WORK REQUIRED - Everything from the line containing "The image size is (1268, 952)." down to the last line of the entries below must be transcribed exactly, and nothing else.

DATA SECTION -
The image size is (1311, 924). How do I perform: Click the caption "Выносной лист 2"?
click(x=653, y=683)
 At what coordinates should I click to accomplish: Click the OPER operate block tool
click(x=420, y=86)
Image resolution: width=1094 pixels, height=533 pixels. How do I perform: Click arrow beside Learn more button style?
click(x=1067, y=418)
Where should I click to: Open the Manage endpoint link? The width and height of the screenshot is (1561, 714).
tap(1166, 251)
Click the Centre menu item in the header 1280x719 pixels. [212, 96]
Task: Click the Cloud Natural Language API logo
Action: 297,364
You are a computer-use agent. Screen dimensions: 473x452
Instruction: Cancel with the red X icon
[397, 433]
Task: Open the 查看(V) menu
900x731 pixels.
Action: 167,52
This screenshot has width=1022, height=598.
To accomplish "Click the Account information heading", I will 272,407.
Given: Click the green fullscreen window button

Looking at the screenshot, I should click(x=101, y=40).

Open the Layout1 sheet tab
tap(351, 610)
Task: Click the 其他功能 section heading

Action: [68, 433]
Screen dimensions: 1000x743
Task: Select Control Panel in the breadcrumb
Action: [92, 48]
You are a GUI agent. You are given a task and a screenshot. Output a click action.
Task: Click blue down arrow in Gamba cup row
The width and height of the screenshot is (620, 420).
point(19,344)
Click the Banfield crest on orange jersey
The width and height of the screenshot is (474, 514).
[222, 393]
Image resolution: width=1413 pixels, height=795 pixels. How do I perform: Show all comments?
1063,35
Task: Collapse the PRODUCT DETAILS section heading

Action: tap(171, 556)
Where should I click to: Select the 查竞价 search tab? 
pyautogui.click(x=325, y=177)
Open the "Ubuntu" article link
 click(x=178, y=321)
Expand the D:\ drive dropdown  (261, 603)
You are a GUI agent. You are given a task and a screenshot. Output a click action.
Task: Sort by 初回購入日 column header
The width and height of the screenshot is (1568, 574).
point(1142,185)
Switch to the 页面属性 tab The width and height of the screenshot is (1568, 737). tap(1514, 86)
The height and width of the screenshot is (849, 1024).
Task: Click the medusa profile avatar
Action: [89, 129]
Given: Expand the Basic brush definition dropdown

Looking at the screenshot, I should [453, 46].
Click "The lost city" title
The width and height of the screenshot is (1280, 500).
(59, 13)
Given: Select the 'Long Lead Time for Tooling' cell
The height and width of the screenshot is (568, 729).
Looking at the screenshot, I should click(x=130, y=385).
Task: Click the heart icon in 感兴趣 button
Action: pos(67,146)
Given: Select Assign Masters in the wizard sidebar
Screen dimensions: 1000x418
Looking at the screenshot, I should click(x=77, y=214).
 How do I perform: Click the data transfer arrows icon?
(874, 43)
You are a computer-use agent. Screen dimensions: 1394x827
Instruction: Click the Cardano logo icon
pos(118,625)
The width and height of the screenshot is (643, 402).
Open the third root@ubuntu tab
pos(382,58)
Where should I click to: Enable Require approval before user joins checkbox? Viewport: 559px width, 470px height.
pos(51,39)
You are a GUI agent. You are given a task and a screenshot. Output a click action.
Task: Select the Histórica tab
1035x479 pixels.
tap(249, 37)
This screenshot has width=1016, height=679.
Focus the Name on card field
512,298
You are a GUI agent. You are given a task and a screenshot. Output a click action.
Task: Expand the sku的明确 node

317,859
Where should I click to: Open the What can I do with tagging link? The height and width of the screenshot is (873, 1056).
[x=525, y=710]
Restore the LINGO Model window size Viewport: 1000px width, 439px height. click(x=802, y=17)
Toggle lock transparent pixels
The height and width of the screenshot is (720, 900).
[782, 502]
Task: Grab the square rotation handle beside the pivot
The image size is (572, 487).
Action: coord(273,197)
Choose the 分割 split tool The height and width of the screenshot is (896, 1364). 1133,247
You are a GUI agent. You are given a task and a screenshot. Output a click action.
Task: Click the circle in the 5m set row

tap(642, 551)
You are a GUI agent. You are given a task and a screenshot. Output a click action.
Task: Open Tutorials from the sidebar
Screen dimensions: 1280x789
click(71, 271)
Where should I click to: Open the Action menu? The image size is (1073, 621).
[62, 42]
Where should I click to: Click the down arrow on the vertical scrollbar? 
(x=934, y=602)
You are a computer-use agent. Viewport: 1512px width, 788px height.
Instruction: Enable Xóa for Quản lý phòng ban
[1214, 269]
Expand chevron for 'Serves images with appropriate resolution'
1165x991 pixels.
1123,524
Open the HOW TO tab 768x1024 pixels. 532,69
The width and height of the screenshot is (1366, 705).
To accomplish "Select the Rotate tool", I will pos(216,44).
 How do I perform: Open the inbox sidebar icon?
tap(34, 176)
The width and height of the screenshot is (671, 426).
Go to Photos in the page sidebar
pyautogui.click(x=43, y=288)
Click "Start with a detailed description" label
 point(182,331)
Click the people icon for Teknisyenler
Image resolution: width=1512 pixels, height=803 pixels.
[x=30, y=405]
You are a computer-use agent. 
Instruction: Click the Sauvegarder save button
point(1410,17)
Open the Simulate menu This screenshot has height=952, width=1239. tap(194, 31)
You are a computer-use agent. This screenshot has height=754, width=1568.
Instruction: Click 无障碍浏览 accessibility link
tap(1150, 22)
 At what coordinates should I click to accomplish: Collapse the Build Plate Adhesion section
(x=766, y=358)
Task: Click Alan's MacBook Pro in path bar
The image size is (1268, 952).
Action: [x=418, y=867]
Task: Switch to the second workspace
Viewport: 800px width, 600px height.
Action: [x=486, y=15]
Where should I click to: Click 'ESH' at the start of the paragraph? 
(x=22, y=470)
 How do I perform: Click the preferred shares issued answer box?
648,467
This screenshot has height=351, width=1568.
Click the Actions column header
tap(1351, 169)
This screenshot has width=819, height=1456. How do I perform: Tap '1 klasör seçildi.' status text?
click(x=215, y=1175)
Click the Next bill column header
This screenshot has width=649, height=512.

ANSWER SECTION -
The image size is (1268, 952).
Action: [x=418, y=867]
Task: Switch to the second workspace
Viewport: 800px width, 600px height.
Action: [x=486, y=15]
Where should I click to: Click 'ESH' at the start of the paragraph? 
(x=22, y=470)
 How do I perform: Click the preferred shares issued answer box?
648,467
This screenshot has height=351, width=1568.
Click the Actions column header
tap(1351, 169)
This screenshot has width=819, height=1456. How do I perform: Tap '1 klasör seçildi.' status text?
click(x=215, y=1175)
Click the Next bill column header
This screenshot has width=649, height=512.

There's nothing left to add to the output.